From the above output we can conclude that addresses were chosen randomly.

Let’s comment LOAD_BALANCE parameter in connection string or explicitly specify LOAD_BALANCE=OFF. Increase RETRY_COUNT until 5 to see a better picture.

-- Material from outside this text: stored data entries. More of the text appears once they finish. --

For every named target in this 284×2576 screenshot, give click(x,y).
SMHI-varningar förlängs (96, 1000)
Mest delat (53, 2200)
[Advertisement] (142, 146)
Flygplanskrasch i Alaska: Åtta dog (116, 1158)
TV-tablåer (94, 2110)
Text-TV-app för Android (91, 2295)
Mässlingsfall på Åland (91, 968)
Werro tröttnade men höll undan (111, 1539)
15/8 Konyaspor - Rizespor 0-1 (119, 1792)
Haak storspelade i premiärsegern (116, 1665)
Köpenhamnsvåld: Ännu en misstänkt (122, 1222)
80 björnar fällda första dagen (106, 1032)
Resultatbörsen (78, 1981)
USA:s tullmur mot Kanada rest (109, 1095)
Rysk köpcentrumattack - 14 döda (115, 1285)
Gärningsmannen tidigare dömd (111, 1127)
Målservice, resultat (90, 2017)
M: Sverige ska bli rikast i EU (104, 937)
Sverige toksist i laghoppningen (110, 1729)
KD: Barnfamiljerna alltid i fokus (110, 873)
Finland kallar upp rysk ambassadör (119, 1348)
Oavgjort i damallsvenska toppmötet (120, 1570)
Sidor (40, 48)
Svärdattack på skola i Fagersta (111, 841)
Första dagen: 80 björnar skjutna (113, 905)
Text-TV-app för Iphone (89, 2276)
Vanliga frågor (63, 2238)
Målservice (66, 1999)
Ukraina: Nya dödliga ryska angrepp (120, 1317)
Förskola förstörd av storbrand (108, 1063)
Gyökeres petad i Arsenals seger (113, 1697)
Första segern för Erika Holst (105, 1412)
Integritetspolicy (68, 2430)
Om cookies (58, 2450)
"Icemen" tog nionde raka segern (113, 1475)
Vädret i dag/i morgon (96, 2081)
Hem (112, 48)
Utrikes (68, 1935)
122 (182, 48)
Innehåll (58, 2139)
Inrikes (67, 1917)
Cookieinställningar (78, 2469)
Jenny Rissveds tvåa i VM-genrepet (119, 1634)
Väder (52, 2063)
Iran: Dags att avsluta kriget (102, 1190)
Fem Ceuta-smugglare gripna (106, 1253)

[10-MAR-2019 15:53:08:108] nttbnd2addr: using host IP address: 10.10.10.10
[10-MAR-2019 15:53:11:109] nttbnd2addr: using host IP address: 11.11.11.11
[10-MAR-2019 15:53:14:110] nttbnd2addr: using host IP address: 12.12.12.12
[10-MAR-2019 15:53:17:111] nttbnd2addr: using host IP address: 13.13.13.13
[10-MAR-2019 15:53:20:112] nttbnd2addr: using host IP address: 14.14.14.14
[10-MAR-2019 15:53:23:114] nttbnd2addr: using host IP address: 15.15.15.15

[10-MAR-2019 15:53:26:117] nttbnd2addr: using host IP address: 10.10.10.10
[10-MAR-2019 15:53:29:120] nttbnd2addr: using host IP address: 11.11.11.11
[10-MAR-2019 15:53:32:123] nttbnd2addr: using host IP address: 12.12.12.12
[10-MAR-2019 15:53:35:124] nttbnd2addr: using host IP address: 13.13.13.13
[10-MAR-2019 15:53:38:127] nttbnd2addr: using host IP address: 14.14.14.14
[10-MAR-2019 15:53:41:131] nttbnd2addr: using host IP address: 15.15.15.15

[10-MAR-2019 15:53:44:132] nttbnd2addr: using host IP address: 10.10.10.10
[10-MAR-2019 15:53:47:135] nttbnd2addr: using host IP address: 11.11.11.11
[10-MAR-2019 15:53:50:139] nttbnd2addr: using host IP address: 12.12.12.12
[10-MAR-2019 15:53:53:142] nttbnd2addr: using host IP address: 13.13.13.13
[10-MAR-2019 15:53:56:144] nttbnd2addr: using host IP address: 14.14.14.14
[10-MAR-2019 15:53:59:147] nttbnd2addr: using host IP address: 15.15.15.15

[10-MAR-2019 15:54:02:150] nttbnd2addr: using host IP address: 10.10.10.10
[10-MAR-2019 15:54:05:153] nttbnd2addr: using host IP address: 11.11.11.11
[10-MAR-2019 15:54:08:156] nttbnd2addr: using host IP address: 12.12.12.12
[10-MAR-2019 15:54:11:159] nttbnd2addr: using host IP address: 13.13.13.13
[10-MAR-2019 15:54:14:160] nttbnd2addr: using host IP address: 14.14.14.14
[10-MAR-2019 15:54:17:161] nttbnd2addr: using host IP address: 15.15.15.15

[10-MAR-2019 15:54:20:164] nttbnd2addr: using host IP address: 10.10.10.10
[10-MAR-2019 15:54:23:165] nttbnd2addr: using host IP address: 11.11.11.11
[10-MAR-2019 15:54:26:167] nttbnd2addr: using host IP address: 12.12.12.12
[10-MAR-2019 15:54:29:170] nttbnd2addr: using host IP address: 13.13.13.13
[10-MAR-2019 15:54:32:171] nttbnd2addr: using host IP address: 14.14.14.14
[10-MAR-2019 15:54:35:174] nttbnd2addr: using host IP address: 15.15.15.15

[10-MAR-2019 15:54:38:175] nttbnd2addr: using host IP address: 10.10.10.10
[10-MAR-2019 15:54:41:178] nttbnd2addr: using host IP address: 11.11.11.11
[10-MAR-2019 15:54:44:182] nttbnd2addr: using host IP address: 12.12.12.12
[10-MAR-2019 15:54:47:184] nttbnd2addr: using host IP address: 13.13.13.13
[10-MAR-2019 15:54:50:187] nttbnd2addr: using host IP address: 14.14.14.14
[10-MAR-2019 15:54:53:190] nttbnd2addr: using host IP address: 15.15.15.15

If you turn off LOAD_BALANCE then addresses are chosen using round-robin until one succeeds or until (RETRY_COUNT * #_of_addresses).